DIRECTIONS FOR THIS TASK: Output, word for word, the line that contains "1000x1000 pixels." and all lines after it in the records below, omitting pictures.

*** EXTRACTED RECORDS Section Begins ***

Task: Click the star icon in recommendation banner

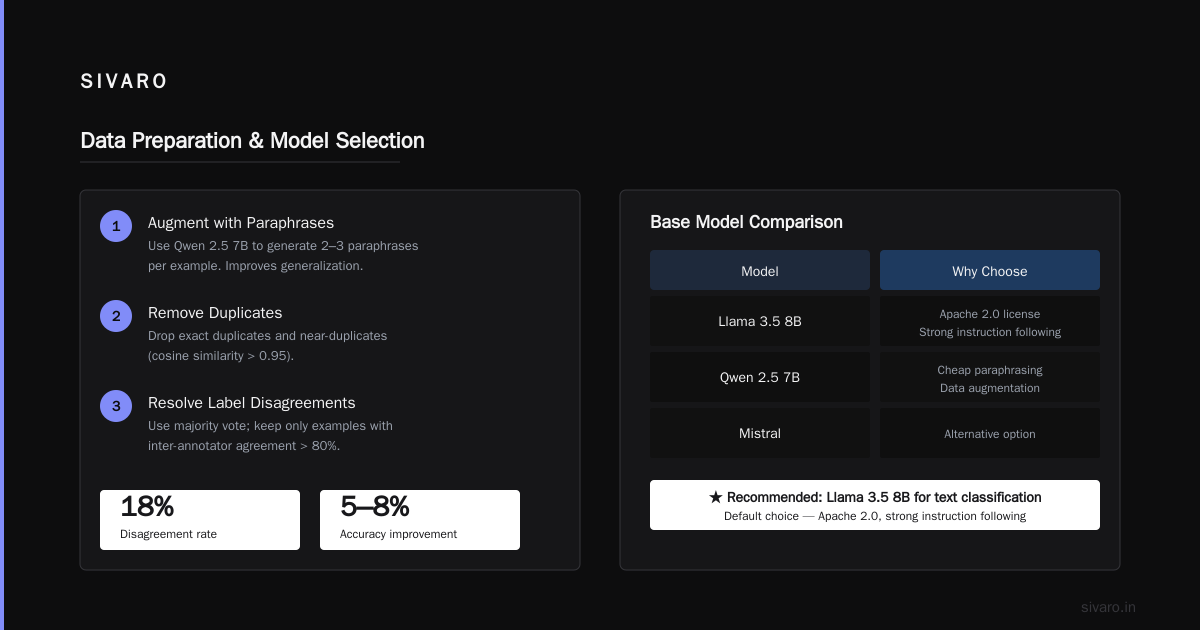Action: 716,497
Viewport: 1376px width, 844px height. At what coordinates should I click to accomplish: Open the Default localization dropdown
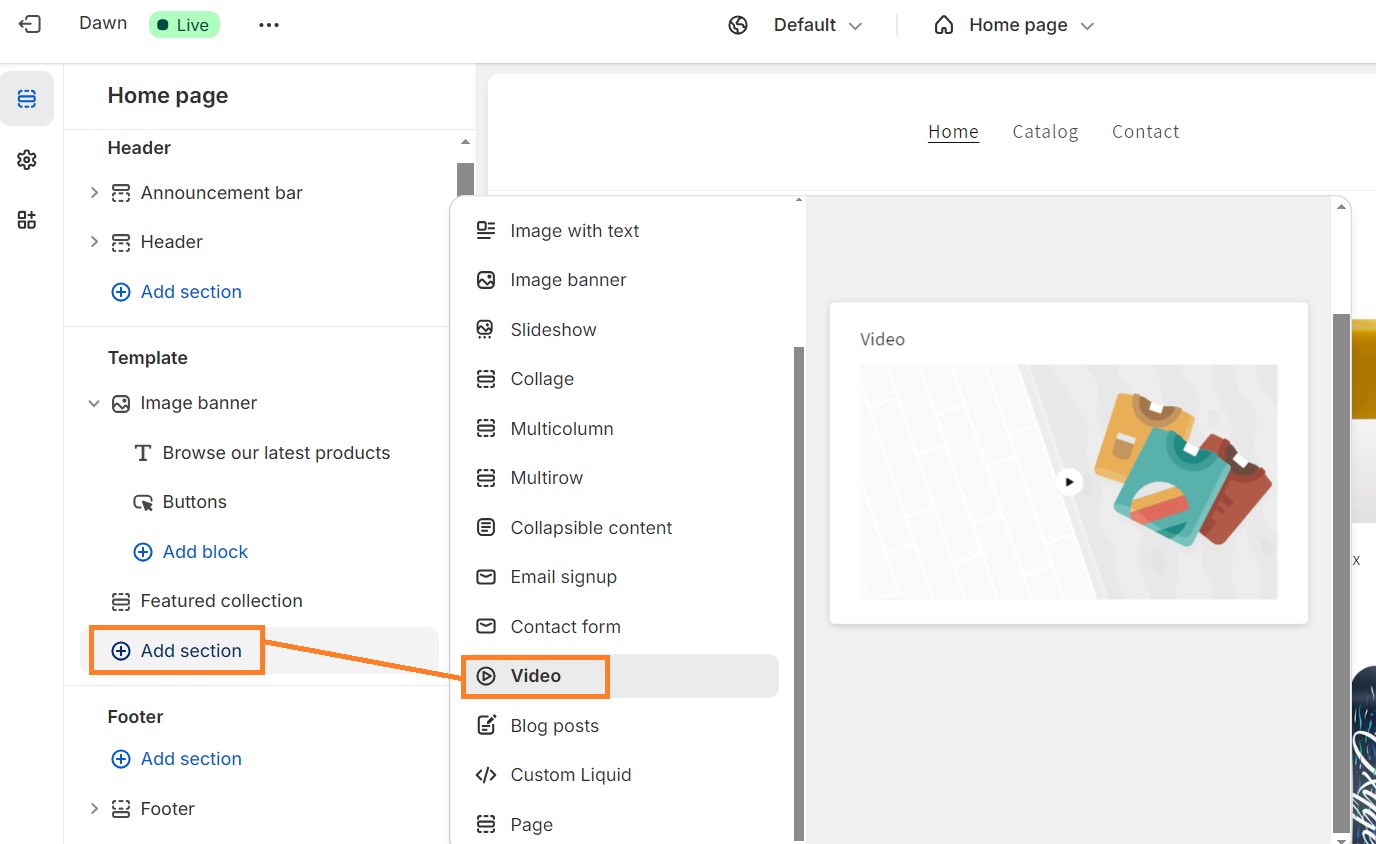[817, 24]
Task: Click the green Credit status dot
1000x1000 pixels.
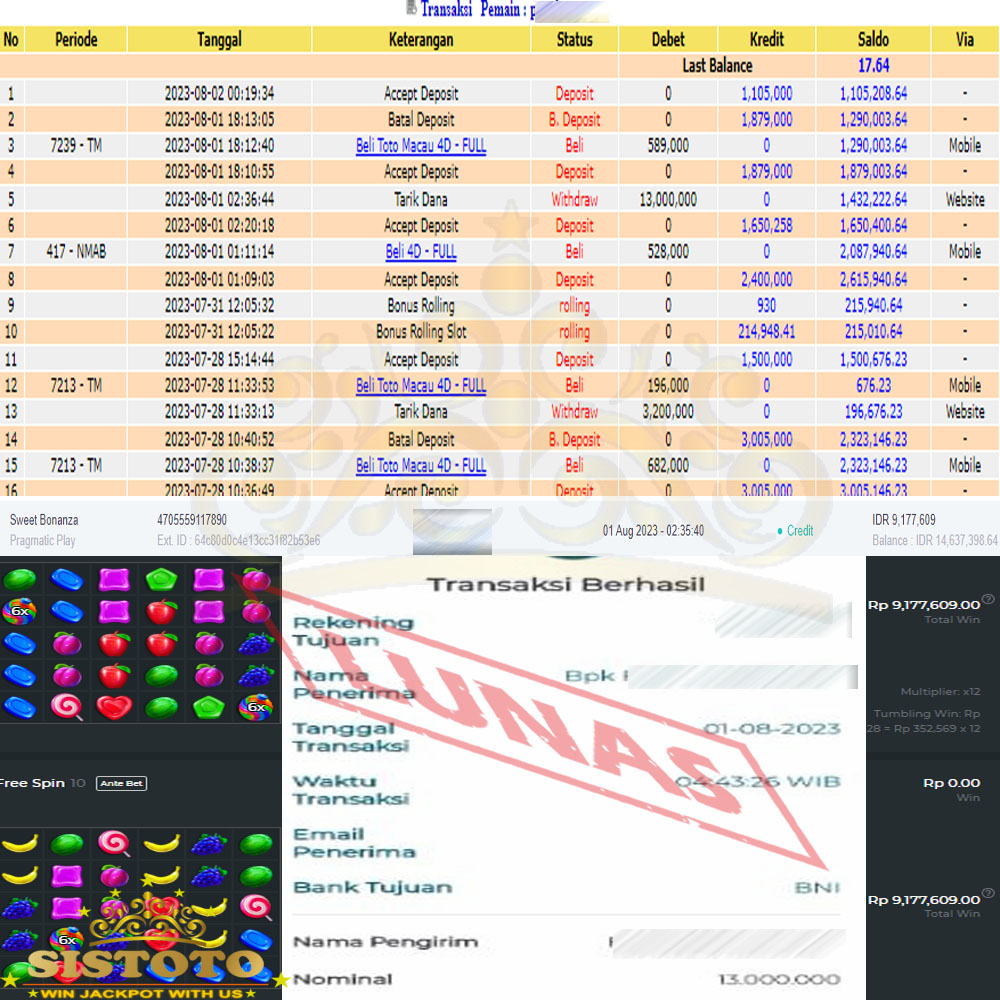Action: click(780, 531)
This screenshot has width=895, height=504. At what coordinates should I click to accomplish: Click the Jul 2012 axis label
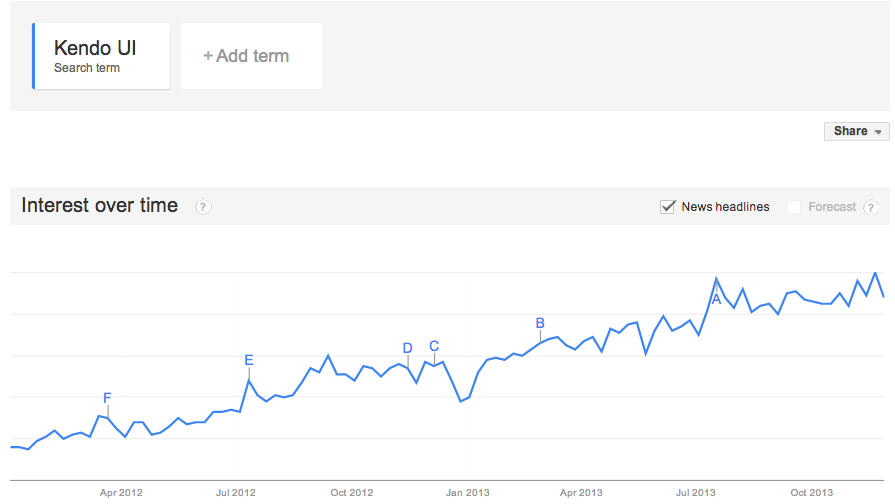pyautogui.click(x=236, y=492)
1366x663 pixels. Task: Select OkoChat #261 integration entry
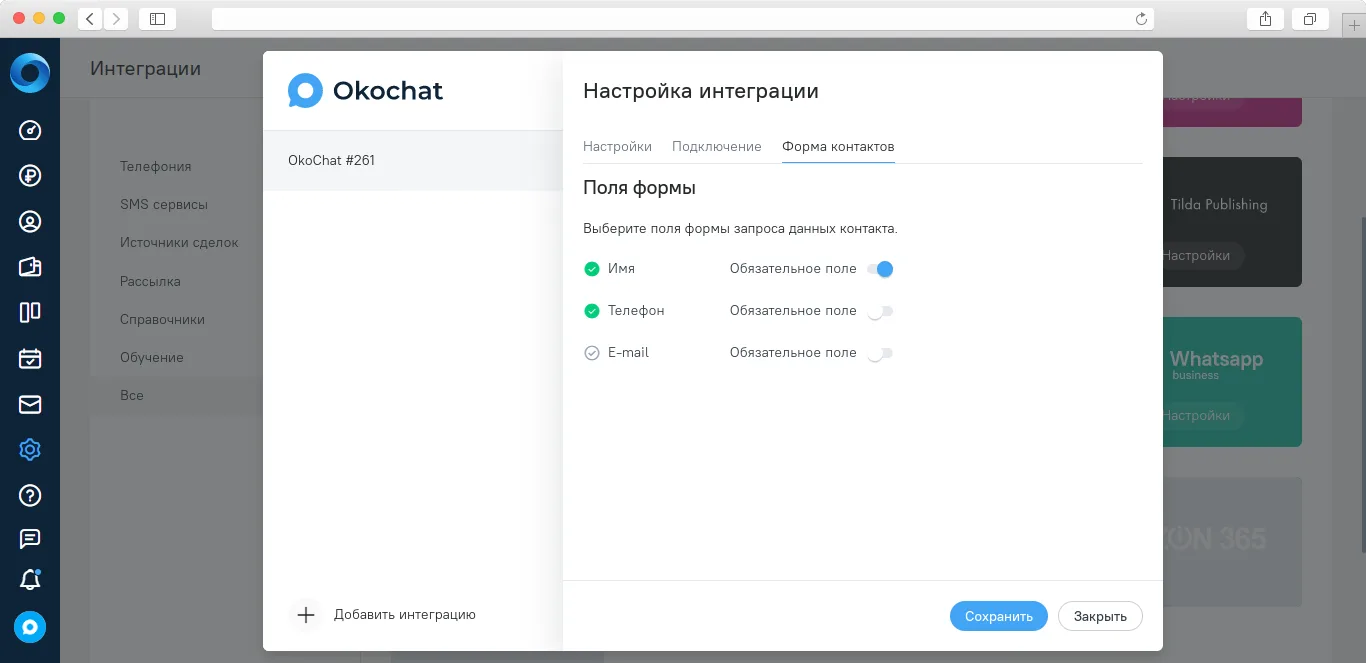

*** EXTRACTED RECORDS Section Ends ***

RESULT:
1000x1000 pixels.
Action: click(780, 531)
This screenshot has width=895, height=504. At what coordinates should I click to accomplish: Click the Jul 2012 axis label
pyautogui.click(x=236, y=492)
1366x663 pixels. Task: Select OkoChat #261 integration entry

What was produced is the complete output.